• _Texte du document_
Donc , je m'allonge dans la pièce de yoga du bas - mais sur un des lits , tout de même ! ce que j'évite quand j'écoute des relaxations enregistrées , pour ne pas m'endormir dans ces cas-là - et laisse monter les ressentis de cette enfance , aussi déchirée parfois que peut l'être un enfant dans un divorce . Enfin , je suppose , en ce qui concerne les divorces . L'enfant , aime tout le monde , et ces haines la déchirent aussi , et elle n'a pas la structure mentale pour comprendre et distancier .
Mais moi , je l'ai , cette structure ; en ce moment , je me sens , la plupart du temps , heureuse et stable et souple dans ma tête ... Tout d'un coup , pour laisser parler cette enfance , je repense à mon lapin en peluche blanc , premier confident , premier ami ... si je lui laissais la parole ?

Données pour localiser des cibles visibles
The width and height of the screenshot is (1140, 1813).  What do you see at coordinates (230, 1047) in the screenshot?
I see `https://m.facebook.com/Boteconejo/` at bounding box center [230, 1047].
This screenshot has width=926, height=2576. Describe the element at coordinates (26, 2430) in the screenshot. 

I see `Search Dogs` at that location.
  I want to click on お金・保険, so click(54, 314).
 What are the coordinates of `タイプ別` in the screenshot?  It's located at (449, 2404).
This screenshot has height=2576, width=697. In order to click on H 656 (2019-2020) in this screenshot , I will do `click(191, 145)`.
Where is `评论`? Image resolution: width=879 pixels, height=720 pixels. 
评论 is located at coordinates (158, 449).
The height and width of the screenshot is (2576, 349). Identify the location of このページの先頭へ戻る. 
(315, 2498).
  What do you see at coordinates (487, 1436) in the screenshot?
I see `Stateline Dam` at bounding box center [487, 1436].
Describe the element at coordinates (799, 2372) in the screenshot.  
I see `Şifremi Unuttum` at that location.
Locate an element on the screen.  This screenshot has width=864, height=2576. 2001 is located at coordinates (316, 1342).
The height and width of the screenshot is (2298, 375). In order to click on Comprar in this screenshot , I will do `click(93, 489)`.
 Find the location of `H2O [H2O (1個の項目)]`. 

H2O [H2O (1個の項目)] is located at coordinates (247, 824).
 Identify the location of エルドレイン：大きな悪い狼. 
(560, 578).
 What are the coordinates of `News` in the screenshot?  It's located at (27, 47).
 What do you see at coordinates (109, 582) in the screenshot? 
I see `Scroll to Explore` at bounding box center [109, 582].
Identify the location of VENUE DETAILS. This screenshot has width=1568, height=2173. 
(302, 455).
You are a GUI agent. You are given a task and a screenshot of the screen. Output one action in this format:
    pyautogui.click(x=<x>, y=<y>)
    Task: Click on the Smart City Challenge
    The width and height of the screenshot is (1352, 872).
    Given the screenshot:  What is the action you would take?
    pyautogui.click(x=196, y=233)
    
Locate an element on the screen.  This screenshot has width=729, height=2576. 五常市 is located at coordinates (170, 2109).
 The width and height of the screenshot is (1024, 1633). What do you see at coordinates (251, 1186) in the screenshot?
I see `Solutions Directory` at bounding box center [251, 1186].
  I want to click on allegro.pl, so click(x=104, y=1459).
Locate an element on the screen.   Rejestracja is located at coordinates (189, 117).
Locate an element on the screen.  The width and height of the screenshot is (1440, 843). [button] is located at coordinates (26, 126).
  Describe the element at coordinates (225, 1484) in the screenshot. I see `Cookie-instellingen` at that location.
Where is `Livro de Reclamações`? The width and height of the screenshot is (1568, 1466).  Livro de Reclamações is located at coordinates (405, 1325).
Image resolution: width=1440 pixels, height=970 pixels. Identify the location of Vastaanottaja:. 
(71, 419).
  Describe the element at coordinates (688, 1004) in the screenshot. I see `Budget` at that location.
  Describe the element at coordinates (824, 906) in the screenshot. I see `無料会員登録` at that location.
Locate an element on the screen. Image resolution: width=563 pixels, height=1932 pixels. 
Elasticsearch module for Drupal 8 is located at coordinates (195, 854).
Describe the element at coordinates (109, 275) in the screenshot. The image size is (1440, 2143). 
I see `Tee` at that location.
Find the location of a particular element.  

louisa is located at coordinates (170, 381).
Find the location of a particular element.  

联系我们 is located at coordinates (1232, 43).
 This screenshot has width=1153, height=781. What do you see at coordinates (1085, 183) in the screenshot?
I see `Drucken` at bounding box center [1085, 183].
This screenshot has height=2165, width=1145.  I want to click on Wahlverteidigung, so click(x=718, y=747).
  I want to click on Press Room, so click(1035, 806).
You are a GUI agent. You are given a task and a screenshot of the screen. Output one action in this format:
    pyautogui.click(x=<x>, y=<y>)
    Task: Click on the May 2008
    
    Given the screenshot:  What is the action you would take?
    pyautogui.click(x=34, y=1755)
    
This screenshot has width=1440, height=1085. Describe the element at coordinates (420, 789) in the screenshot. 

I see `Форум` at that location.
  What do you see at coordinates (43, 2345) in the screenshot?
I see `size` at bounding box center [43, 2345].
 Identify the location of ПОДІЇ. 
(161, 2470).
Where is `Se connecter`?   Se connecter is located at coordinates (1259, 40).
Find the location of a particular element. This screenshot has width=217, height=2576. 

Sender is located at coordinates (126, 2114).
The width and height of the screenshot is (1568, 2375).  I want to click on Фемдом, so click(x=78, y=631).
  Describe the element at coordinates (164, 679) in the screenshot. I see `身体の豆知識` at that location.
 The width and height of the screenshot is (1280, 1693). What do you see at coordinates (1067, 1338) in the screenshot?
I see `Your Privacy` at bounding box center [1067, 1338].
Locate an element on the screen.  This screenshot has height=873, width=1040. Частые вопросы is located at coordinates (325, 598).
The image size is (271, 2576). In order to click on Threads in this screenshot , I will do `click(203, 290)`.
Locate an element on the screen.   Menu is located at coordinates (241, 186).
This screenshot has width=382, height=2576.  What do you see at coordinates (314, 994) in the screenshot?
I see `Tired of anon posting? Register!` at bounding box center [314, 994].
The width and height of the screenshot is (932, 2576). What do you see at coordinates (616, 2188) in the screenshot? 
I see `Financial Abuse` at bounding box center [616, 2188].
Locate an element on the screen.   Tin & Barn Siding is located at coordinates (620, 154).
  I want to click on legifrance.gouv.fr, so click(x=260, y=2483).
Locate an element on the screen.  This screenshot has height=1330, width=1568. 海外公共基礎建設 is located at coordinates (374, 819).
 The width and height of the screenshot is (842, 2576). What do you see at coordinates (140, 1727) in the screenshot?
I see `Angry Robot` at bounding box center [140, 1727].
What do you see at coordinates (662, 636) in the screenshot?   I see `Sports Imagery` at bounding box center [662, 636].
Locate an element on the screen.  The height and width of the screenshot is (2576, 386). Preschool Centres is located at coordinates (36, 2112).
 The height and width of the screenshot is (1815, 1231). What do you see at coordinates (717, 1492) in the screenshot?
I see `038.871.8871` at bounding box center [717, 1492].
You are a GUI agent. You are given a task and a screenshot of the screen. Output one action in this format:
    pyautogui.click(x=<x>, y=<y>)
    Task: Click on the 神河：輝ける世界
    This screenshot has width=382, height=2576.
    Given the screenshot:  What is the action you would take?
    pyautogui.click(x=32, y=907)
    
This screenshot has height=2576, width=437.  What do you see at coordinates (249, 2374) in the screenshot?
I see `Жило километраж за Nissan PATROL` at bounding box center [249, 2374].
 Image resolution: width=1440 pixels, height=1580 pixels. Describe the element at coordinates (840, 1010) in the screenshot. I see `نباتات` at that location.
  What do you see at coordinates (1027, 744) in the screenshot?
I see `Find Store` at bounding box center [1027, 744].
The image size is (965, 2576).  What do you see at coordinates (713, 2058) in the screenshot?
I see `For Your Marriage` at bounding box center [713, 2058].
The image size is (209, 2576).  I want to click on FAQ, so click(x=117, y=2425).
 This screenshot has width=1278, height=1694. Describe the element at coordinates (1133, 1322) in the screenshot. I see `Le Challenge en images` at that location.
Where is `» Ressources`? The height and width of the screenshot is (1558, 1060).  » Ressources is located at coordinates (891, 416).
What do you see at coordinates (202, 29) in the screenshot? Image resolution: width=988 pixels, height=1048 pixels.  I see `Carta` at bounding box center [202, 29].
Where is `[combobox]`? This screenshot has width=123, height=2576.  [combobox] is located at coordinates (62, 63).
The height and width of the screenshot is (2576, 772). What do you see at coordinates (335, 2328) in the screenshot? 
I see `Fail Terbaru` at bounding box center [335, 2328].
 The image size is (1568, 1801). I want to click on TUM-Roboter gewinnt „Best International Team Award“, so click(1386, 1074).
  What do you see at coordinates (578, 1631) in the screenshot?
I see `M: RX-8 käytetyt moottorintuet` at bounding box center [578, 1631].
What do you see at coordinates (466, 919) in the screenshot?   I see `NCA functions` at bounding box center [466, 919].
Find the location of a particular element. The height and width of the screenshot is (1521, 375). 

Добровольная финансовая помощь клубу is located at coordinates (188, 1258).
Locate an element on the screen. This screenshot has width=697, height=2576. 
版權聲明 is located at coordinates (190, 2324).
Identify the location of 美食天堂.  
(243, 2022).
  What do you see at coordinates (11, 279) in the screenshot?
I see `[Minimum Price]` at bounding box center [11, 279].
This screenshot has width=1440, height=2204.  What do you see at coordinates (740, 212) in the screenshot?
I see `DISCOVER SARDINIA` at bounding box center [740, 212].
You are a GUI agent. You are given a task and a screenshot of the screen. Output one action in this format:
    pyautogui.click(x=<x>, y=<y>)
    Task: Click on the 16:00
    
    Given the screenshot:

• _Objectif_
Extrayez du texte sur l'enfance, tel quel, le passage qui s'ouvre sur les mots contenant « Mais moi , je » et se ferme sur « la parole ? ». Ce matériel provient d'une source différente.

• _Corrigé_
Mais moi , je l'ai , cette structure ; en ce moment , je me sens , la plupart du temps , heureuse et stable et souple dans ma tête ... Tout d'un coup , pour laisser parler cette enfance , je repense à mon lapin en peluche blanc , premier confident , premier ami ... si je lui laissais la parole ?